If you want a set of mitsumi linear rails for real precision applications, it’s going to cost just as much or more than that printer.
This is not a “buyer beware” rant, but the buyer should know they aren’t paying for consistency or precision. I am basically saying that for these printers to work reliably and with proper precision, you need to tear them down yourself and inspect each bolt.
I buy cheap Chinese stuff all the time, but my process is to tear the product down and find where costs were cut and look for any serious dangers.
Svol is well known enough that you should be able to get replacement bits for free. Or not. It’s a crap shoot, TBH.
I think with a lot of import products you need to be aware that you’ll be doing the QA and will in fact be working on the parts / product to get it to where you need it to be.

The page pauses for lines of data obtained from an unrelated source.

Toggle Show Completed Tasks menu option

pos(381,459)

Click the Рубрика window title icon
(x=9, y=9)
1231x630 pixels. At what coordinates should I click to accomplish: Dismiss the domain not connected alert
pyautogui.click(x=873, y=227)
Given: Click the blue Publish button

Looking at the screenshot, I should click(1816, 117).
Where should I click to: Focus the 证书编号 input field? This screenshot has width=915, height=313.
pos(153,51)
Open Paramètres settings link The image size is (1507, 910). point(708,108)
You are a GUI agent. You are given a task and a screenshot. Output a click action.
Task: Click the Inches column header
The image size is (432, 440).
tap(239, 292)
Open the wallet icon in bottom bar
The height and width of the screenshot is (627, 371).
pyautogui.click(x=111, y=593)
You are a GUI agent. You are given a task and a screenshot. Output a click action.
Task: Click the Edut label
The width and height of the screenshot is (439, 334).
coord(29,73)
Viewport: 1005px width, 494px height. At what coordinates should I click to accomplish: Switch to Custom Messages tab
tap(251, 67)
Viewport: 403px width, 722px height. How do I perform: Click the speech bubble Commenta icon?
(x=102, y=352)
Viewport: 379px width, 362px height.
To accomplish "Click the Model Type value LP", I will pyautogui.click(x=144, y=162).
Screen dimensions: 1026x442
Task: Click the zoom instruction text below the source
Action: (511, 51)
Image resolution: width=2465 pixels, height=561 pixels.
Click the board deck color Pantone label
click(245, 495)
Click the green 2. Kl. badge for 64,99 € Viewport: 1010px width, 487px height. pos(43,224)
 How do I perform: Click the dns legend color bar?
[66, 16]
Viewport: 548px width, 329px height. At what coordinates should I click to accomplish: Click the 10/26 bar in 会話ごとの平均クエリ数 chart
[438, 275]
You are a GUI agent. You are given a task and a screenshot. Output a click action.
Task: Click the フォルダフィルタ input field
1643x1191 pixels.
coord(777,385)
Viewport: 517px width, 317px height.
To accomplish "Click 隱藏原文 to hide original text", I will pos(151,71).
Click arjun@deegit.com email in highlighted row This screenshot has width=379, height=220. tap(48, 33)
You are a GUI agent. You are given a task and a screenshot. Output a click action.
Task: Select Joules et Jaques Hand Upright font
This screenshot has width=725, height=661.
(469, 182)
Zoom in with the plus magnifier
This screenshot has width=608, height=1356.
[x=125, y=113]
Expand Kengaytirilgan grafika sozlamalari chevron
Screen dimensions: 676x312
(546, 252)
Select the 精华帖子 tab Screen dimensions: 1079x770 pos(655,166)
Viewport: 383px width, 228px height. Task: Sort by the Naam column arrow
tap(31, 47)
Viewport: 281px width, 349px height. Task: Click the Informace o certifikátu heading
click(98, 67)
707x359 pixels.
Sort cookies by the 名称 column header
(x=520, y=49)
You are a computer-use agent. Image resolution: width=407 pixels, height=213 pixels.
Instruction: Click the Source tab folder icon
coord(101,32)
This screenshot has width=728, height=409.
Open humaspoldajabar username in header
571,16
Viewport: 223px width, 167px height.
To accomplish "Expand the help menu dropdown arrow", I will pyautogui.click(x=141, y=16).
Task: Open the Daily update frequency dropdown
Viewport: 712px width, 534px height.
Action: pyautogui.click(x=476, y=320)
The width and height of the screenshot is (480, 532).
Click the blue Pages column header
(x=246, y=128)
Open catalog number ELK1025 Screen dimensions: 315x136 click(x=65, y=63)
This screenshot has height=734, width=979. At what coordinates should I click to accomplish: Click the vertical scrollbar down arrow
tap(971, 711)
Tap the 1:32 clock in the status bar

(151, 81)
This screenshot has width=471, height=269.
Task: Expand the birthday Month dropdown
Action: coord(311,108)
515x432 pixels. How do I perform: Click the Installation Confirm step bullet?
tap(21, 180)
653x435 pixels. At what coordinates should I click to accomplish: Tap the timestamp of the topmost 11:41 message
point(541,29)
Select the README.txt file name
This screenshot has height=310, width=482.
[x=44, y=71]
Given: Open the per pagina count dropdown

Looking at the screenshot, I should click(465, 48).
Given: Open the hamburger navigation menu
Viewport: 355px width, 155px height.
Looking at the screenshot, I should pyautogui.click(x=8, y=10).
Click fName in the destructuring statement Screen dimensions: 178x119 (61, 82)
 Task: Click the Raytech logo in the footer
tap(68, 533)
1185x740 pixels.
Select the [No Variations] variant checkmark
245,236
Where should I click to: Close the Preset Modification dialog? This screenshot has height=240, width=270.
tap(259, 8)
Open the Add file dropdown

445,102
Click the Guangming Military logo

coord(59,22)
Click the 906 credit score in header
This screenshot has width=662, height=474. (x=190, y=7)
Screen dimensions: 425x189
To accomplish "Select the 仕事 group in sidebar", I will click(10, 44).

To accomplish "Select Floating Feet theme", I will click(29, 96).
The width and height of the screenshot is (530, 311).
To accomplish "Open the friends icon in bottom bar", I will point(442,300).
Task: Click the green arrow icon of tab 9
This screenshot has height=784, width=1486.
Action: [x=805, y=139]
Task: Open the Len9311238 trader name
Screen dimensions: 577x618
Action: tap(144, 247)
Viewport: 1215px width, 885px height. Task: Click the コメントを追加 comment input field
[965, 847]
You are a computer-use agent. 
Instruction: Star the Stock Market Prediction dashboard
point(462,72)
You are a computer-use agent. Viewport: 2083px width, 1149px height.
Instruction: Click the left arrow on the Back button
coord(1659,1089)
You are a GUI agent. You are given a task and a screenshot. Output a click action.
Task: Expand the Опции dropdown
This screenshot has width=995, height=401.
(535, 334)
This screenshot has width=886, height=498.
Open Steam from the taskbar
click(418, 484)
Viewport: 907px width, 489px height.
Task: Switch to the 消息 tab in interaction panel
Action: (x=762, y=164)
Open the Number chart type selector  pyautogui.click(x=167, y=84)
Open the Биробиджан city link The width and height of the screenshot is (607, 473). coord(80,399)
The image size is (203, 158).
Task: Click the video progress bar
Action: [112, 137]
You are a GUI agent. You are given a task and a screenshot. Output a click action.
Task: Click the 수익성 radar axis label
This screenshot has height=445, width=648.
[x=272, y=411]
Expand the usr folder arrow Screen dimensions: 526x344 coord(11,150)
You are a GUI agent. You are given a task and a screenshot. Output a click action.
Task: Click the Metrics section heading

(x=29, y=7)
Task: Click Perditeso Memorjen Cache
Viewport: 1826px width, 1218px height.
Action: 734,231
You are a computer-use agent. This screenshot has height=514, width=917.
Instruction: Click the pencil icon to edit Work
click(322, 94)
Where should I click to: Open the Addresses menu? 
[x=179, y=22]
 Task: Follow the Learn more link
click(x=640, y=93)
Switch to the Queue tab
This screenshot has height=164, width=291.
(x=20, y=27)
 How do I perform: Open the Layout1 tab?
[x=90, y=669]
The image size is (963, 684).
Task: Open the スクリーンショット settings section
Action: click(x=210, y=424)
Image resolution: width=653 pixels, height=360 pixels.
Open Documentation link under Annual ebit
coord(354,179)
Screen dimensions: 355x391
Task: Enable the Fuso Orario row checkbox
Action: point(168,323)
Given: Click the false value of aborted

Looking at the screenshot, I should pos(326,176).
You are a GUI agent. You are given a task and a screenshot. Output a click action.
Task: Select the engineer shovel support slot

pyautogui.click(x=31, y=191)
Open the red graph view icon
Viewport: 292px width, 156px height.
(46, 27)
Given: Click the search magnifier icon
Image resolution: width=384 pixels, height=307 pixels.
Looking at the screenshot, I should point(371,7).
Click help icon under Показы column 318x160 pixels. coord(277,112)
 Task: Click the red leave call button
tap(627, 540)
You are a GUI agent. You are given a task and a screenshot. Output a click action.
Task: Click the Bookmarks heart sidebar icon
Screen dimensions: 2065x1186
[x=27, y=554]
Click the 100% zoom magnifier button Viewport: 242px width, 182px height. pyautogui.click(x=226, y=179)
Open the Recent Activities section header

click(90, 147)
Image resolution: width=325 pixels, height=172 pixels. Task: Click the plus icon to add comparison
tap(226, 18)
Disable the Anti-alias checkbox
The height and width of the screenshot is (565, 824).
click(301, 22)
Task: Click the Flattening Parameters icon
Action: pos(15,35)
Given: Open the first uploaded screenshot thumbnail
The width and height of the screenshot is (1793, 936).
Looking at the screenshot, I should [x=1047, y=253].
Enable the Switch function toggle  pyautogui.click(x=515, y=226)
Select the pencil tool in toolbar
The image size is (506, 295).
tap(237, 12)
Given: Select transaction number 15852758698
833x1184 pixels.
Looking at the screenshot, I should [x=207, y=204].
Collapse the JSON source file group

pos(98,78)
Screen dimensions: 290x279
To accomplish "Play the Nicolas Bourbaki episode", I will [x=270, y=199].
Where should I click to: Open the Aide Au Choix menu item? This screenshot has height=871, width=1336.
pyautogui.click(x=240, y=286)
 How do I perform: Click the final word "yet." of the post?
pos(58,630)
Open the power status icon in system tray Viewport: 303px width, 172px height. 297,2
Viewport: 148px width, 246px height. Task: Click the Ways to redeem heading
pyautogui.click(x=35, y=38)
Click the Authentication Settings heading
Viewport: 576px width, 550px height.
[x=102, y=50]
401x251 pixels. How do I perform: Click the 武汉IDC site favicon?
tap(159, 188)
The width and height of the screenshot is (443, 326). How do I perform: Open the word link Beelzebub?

If you have the skills and the tools $280 + $3 for an unfinished pulley plus some time on the lathe or mill can still be worth it. I know this is asking a lot from a customer and maybe this particular example of a printer is not the best, i. e. it would totally be possible to manufacture this part within specs at cost, but I think the general notion still holds true.
you’ll be doing the QA and will in fact be working on the parts / product to get it to where you need it to be.
Absolutely. Unless a person wants to spend thousands of dollars on push button solutions that cover every imaginable use case, customization is the way to go.
For solid machines, the customer should already have an idea about what parts need to be modified. If a machine was advertised to mill a widget at +/-20% tolerance, cool. If you want to spend $500 more on a custom pully to get withing 5%, awesome. Precision is expensive and customization is niche.
For cheap machines, everything is generally ravaged by bean counters at every level of design and manufacturing. As long as people understand this and can make repairs, that is sometimes OK.
While I feel OPs pain of finding a 2¢ part that was 0.3mm off center, I can only just shrug it off. A pseudo-premium 5¢ part or building a jig for a worker to test each gear would have been quite expensive and it would probably tack on $2-$5 to the end product price. ($2-$5 actually matters on sites like Amazon or Temu and could potentially cost thousands in lost sales due to product placement.)